Recommendation Systems
Intro
Recommendation systems are typically characterized by the existence of:
- Users
- Items
The goal is to predict and suggest items to users that they are likely to be interested in, based on their past behavior, preferences, and interactions with the system. These systems of have users and items in the millions or even hundreds of millions. Some common use cases of recommendation systems are:
- Personalizing e-commerce experiences by recommending products based on browsing and purchasing history.
- Suggesting movies, TV shows, and music on streaming platforms tailored to user preferences and viewing history.
- Curating content such as articles, blogs, and news on digital platforms according to user interests and reading habits.

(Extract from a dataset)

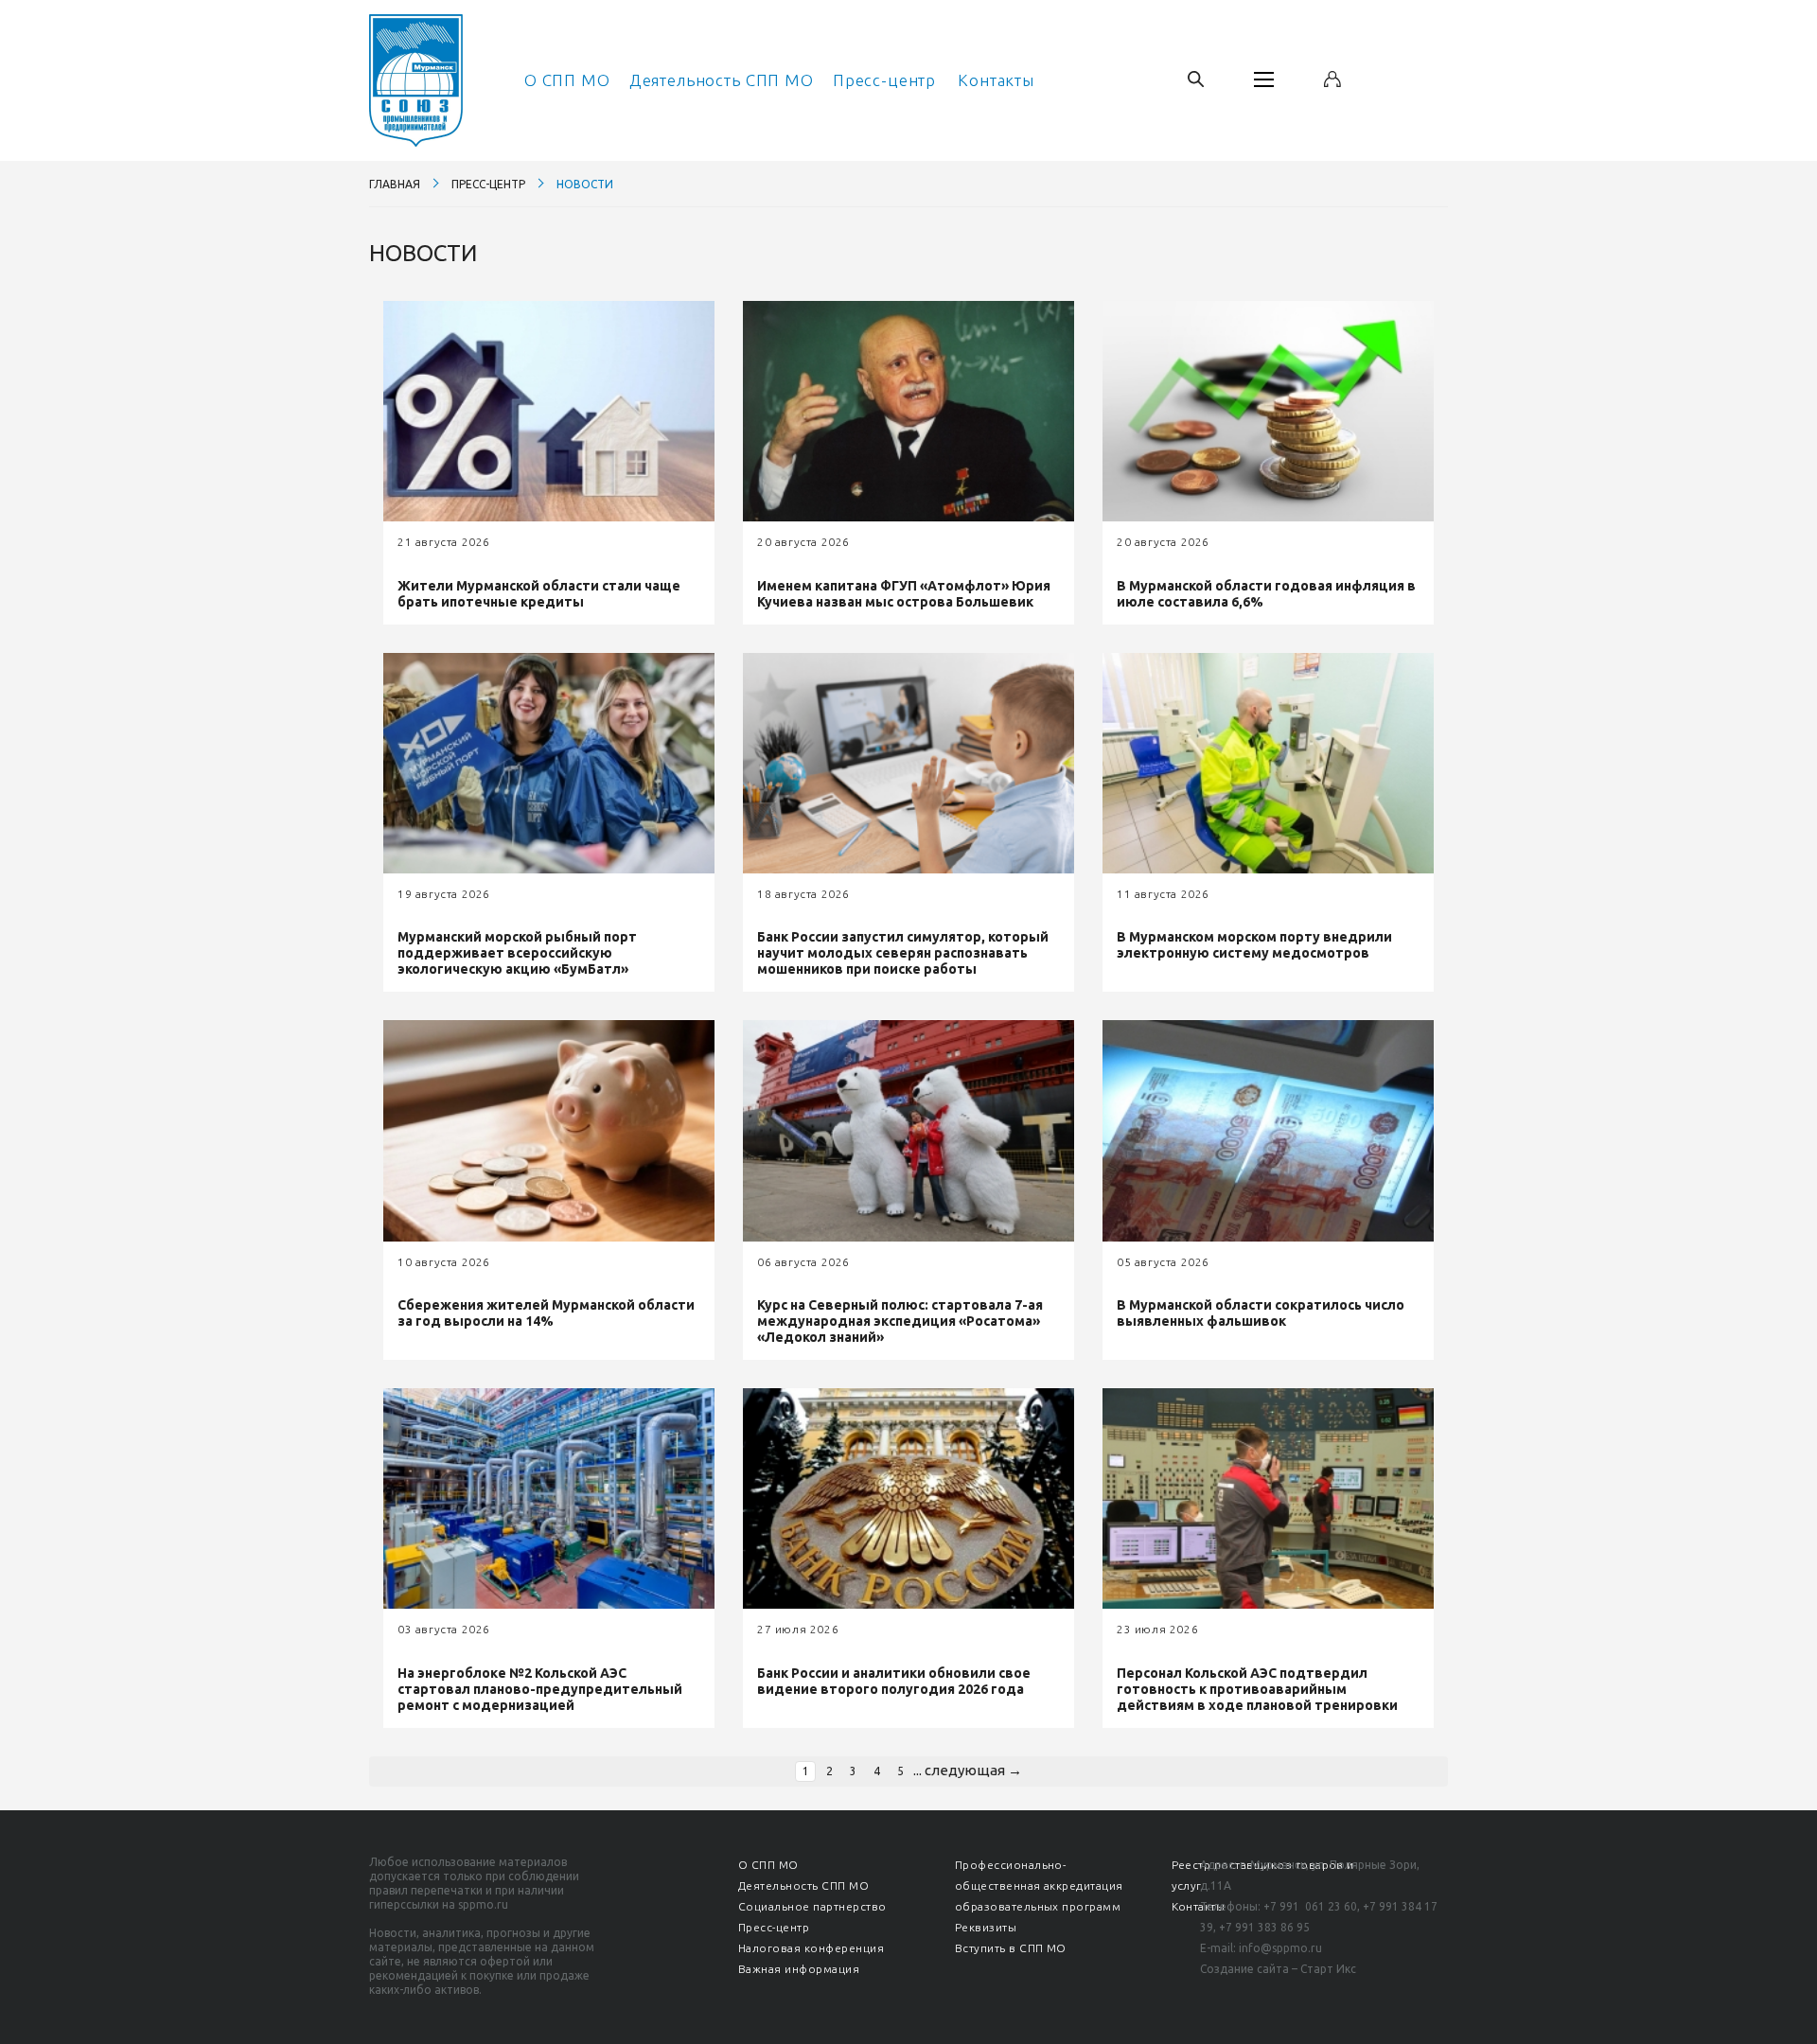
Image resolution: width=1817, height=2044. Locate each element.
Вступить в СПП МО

- Enhancing social media engagement by recommending friends, pages, and content based on interactions and network connections.
- Targeting online advertisements to users based on their demographics, online behavior, and preferences.
- Matching job seekers with relevant job listings on recruiting platforms using their skills, experiences, and career objectives.
- Connecting individuals on dating apps with potential matches by leveraging profile information and preference settings.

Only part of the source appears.